Times A'Changin'! Ida M. Tarbell:The Woman Who Challenged Big Business and Won! by Emily Arnold McCully
Sometime between the Civil War and the turn of the twentieth century, a new America evolved. The world lighted by candles and whale oil lamps flickered out as the energy wars began.
Coal became the fuel of industry, followed by the petroleum first found in Pennsylvania, and both bred huge conglomerates, the mega-corporations, the "trusts," which evolved with the power to set prices and wages and fueled the growth of an urban working class.
And into this world came Ida Tarbell, ironically raised in the very area of Pennsylvania where "Seneca Oil" bubbled to the surface. The hard-driving John D. Rockefeller realized that there was an unforeseen market for refined oil, first to replace the limited whale oil in lamps, but soon put to use to power engines in turbines, tractors, and, of course, automobiles. Ida's parents were both educated as teachers, but Ida's father was eventually drawn into the developing petroleum industry and eventually driven out of business by Rockefeller's first trust, a consortium of banks and railroads and petroleum producers.
A much-loved first child, Ida M. (Minerva for the goddess of knowledge) Tarbell was a headstrong but promising student, and unlike most young women of her time, she was college educated, graduating from Allegheny College, an early advocate of coeducation.

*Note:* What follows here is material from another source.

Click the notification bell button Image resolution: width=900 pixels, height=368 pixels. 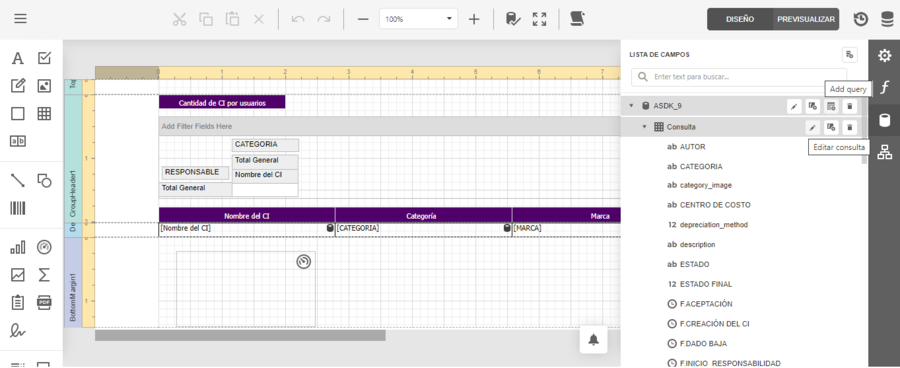click(x=593, y=340)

But finding full-time employment as a woman was difficult, and after a year of teaching, Ida moved on to become a writer for the Chautauquan, where she was predictably given the "women's viewpoint" articles. Restless, she began to freelance, and her skill at fact-based reporting drew the attention of one Sam McClure, the mercurial and manic aspiring editor of what he conceived to be a new journalistic form, an intellectual public policy magazine that would eclipse Scribner's, Harper's, and Cosmopolitan. McClure founded his eponymous McClure's Magazine in 1893, with Ida Tarbell on board.
Ida's penchant for research and straightforward informative writing suited McClure's readers. Ida established herself as a serious journalist with her serialized biographies of Napoleon and Abraham Lincoln.
Ida reminisced aloud at staff meetings about her childhood experience in the oilfields. She had seen the birth of the oil industry firsthand; she remembered the early signs that Rockefeller was out to dominate.
Listening to Ida, [her editors] realized that her life experience, along with her writerly and scholarly skills, uniquely equipped her to tell the story of the Standard Oil Trust--the mother of all trusts, the only one created by a single man. Ida reluctantly agreed to take it on.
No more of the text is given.